The Loop and the Wheel
Buddhist psychology meets systems analysis
It strikes me that this exchange clarifies what I mean by the loop, and how I arrived at that metaphor for the structure of experience:
Robert, your ideas are written so clearly and thoughtfully, and I am a big fan. I loved “The 21st Century Self” and purchased “The Ten Thousand Things,” which I plan on reading next.
My question is, how do you see the Buddhist concept of Dependent Arising/Causes and Conditions as they relate to “free will” and the loop? This has been on my mind recently, and I would so appreciate your take on it. Thank you!
Thank you, Marilyn. I’m happy to hear that you enjoy my work.
Dependent Arising and what I call the loop point to the same structure: everything appears through interdependence.
The Buddhist account of causes and conditions describes interdependence through imagery—chains of birth and death, karma ripening, wheels turning, the perfectly enlightened, radiant Buddha. It frames the interdependent process mythically so it can be grasped intuitively.
When I call it mythical, I mean that the doctrine functions as a poetic explanation rather than a mechanical description. It’s a way of pointing to the same pattern a systems theorist or neuroscientist might call recursion, feedback, or dynamic coupling. The insight is real; the framing is symbolic.
When you read “The Ten Thousand Things,” which I wrote ten years ago, you’ll see these ideas discussed in a way closer to poetic than my present style, which is influenced by my “psychoanalysis” of a chatbot in “Understanding Claude.”

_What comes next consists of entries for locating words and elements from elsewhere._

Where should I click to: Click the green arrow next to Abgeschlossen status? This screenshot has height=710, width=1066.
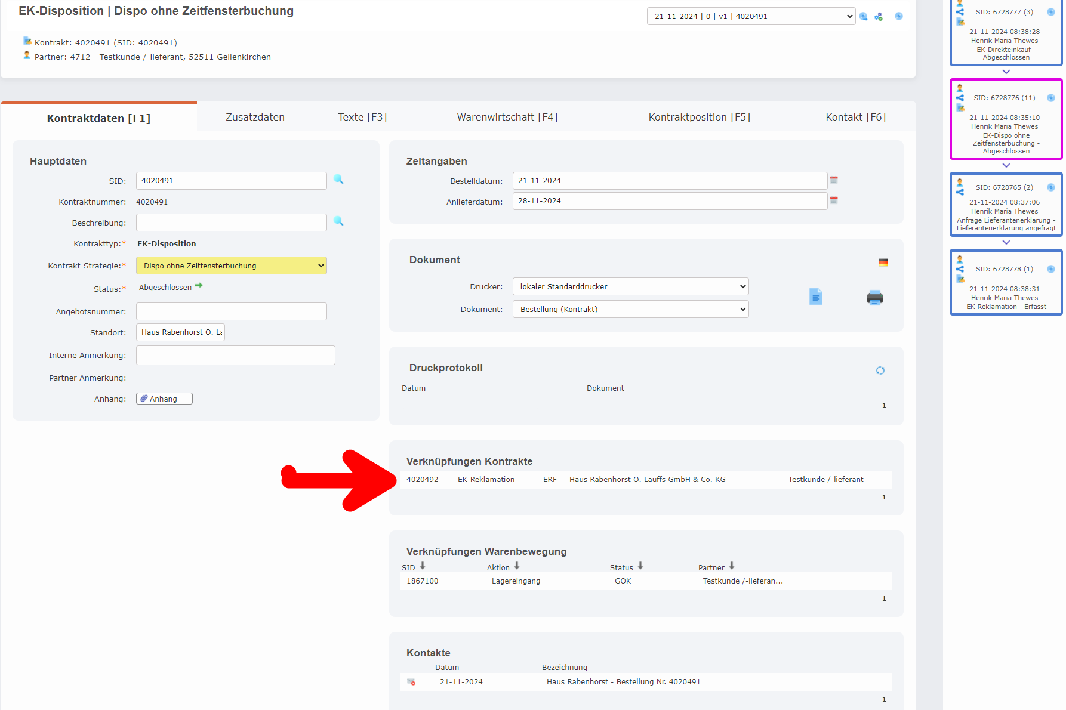coord(199,286)
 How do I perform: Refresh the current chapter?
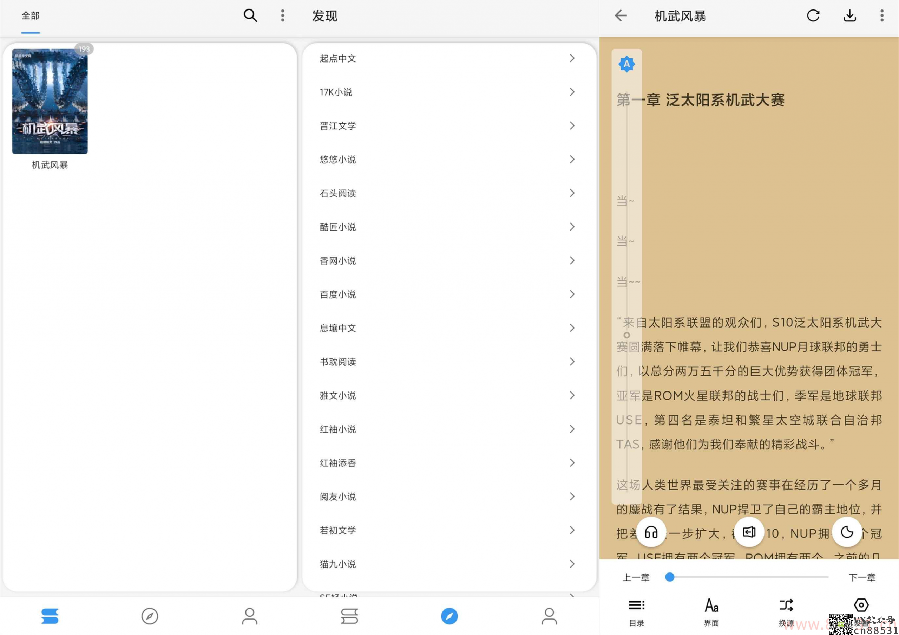pos(813,16)

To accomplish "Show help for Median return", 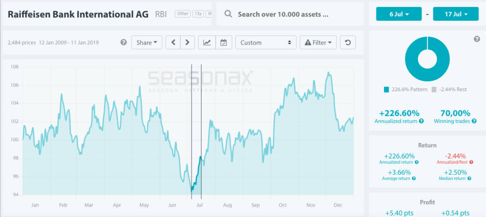I will (469, 179).
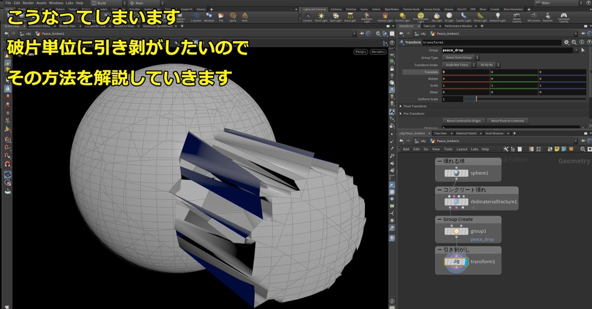
Task: Click the Move Pivot to Centroid button
Action: pos(508,121)
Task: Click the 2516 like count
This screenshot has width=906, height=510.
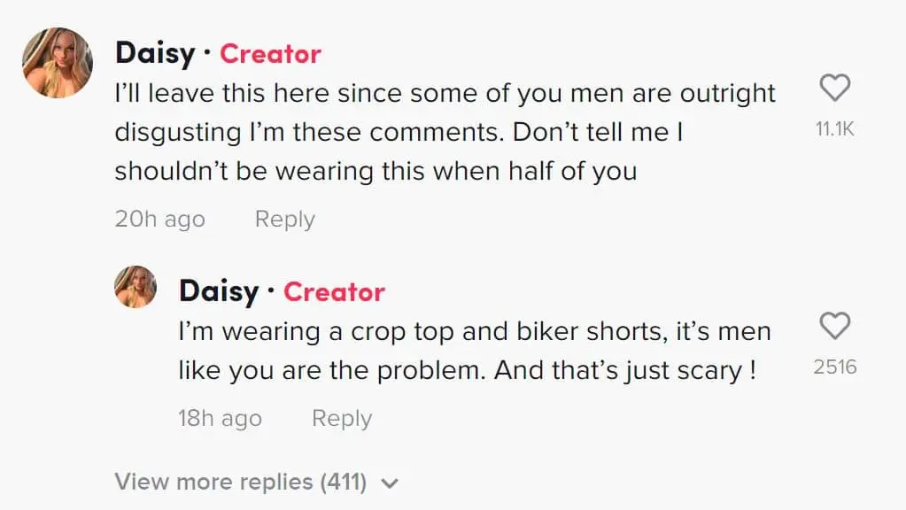Action: pyautogui.click(x=834, y=367)
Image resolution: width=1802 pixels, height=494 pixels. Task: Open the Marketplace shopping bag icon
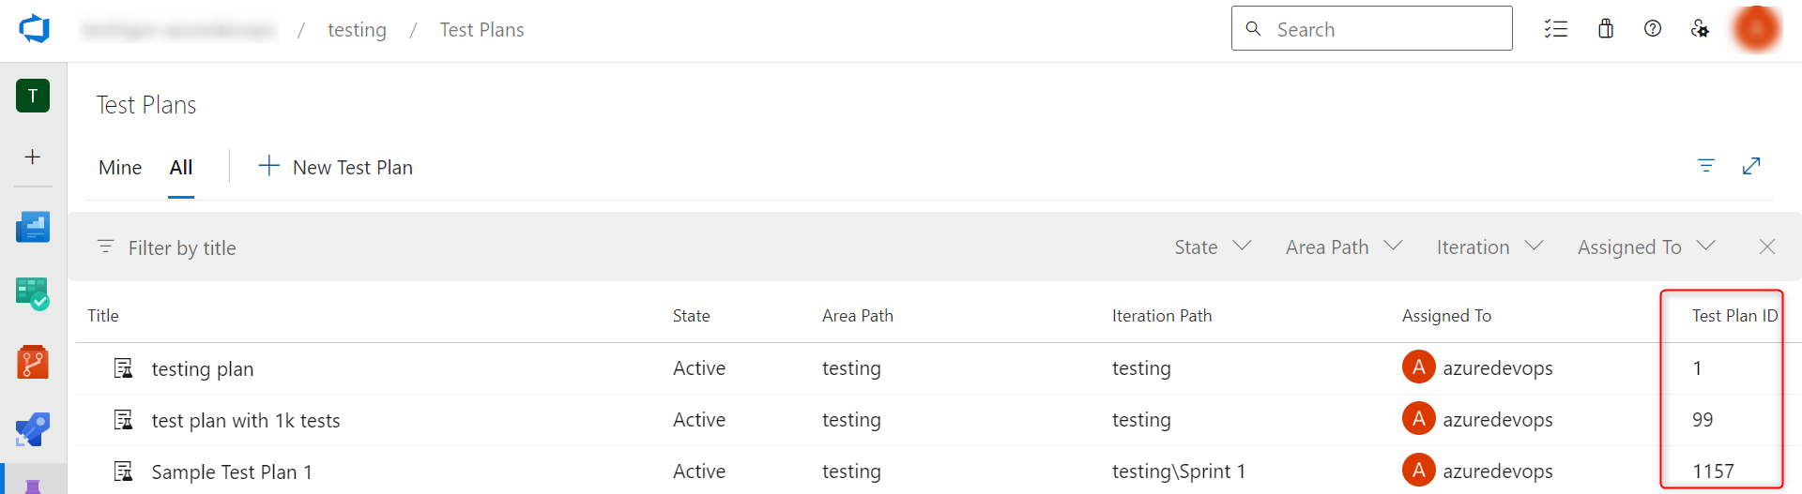pyautogui.click(x=1605, y=29)
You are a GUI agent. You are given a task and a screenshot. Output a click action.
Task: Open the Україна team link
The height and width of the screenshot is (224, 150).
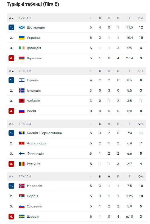tap(33, 38)
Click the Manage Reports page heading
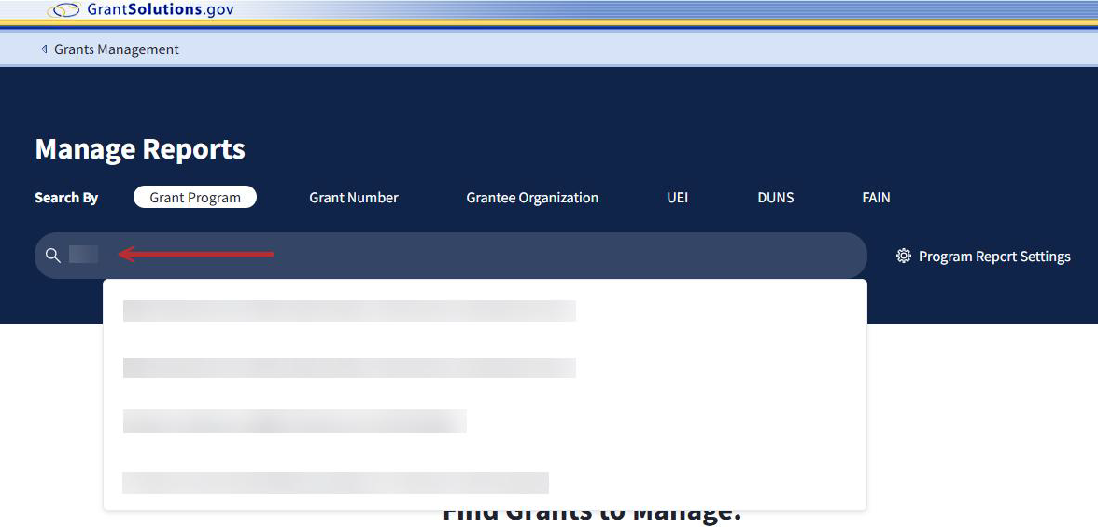The image size is (1098, 527). click(x=140, y=149)
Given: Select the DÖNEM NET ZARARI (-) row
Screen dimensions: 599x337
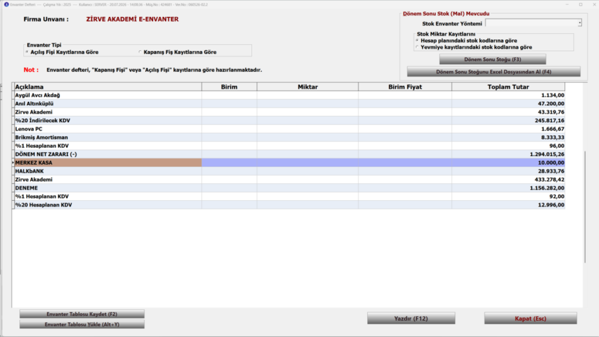Looking at the screenshot, I should point(289,154).
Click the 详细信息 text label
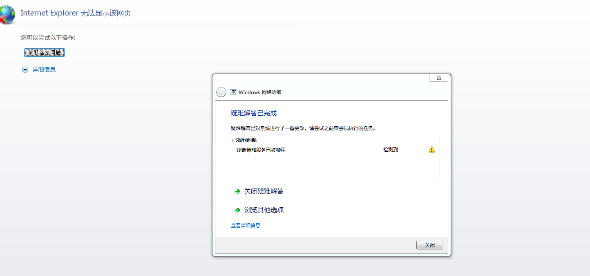Viewport: 590px width, 276px height. tap(44, 70)
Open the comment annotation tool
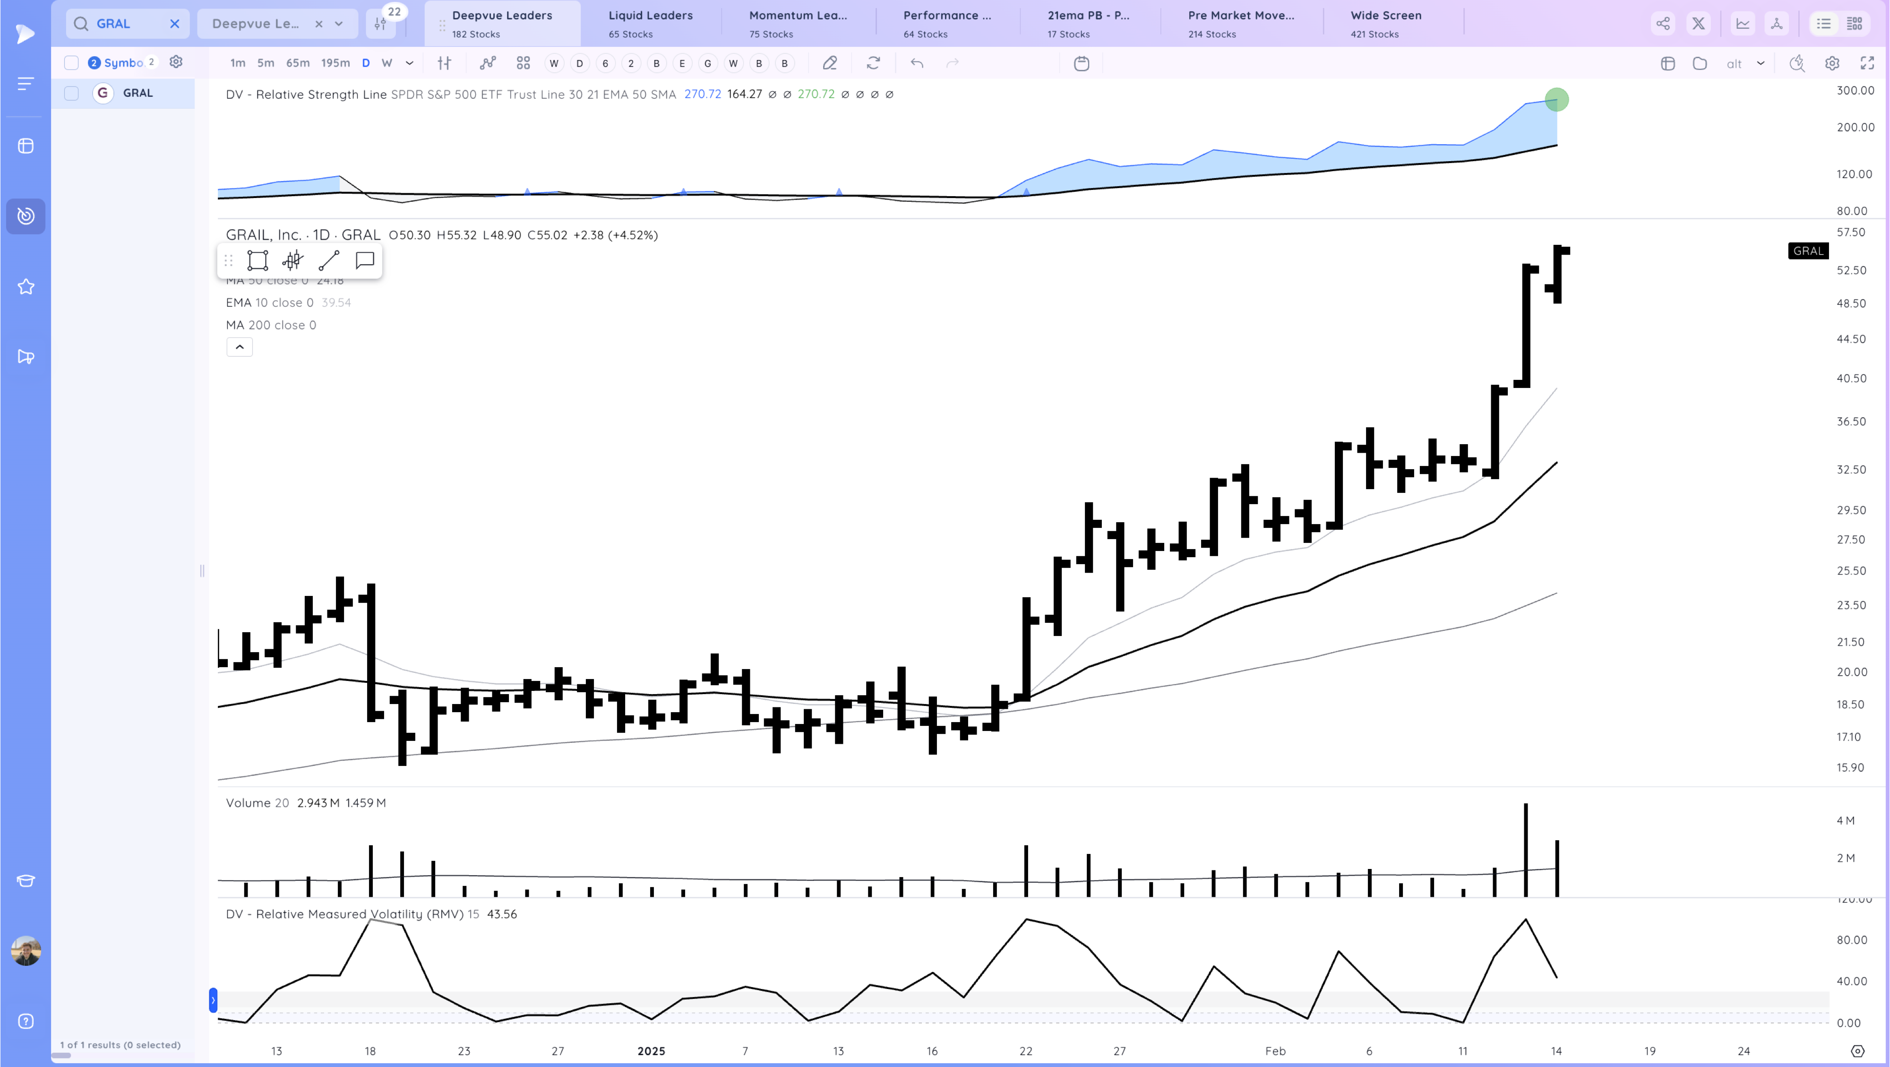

In that work, anatta became apparent to me in a new way. Although the chatbot has no “self”—it’s only software running on hardware—we feel that we are conversing with an actual entity. That illusion arises because we humans evolved to see “selves” wherever there is coherent behavior. We do the same kind of projection when we observe our own behaviors; we immediately feel that there is a sovereign entity monitoring and controlling them. That is an illusion, and it’s the same illusion that Buddhist psychology points out, just in different words.
Books By Robert:
The Ten Thousand Things
Depending On No-Thing
Understanding Claude
The 21st Century Self

Hard to believe that 10K things was ten years ago! I thoroughly enjoyed the 21st century Self, a masterpiece by Robert.
AI to me is an illusion “twice removed” - an illusion within an illusion. It “imitates” human thought without it actually being a spontaneously occurring “thought”. It does make me question how spontaneous “my” thoughts are in comparison?
The difference seems to be that a mind is capable of producing entirely new understanding, even if it is based on previous knowledge. As well as the total lack of any capacity for empathy/emotion by AI.
That said, If my opinion of AI was only based on my conversations with it, without knowing who or what is on the other end, I’d be hard pressed to distinguish AI from a human being. (Depending on the nature of the conversation, of course) It is easy to see how people use AI in attempt to fill the void in actual human interaction.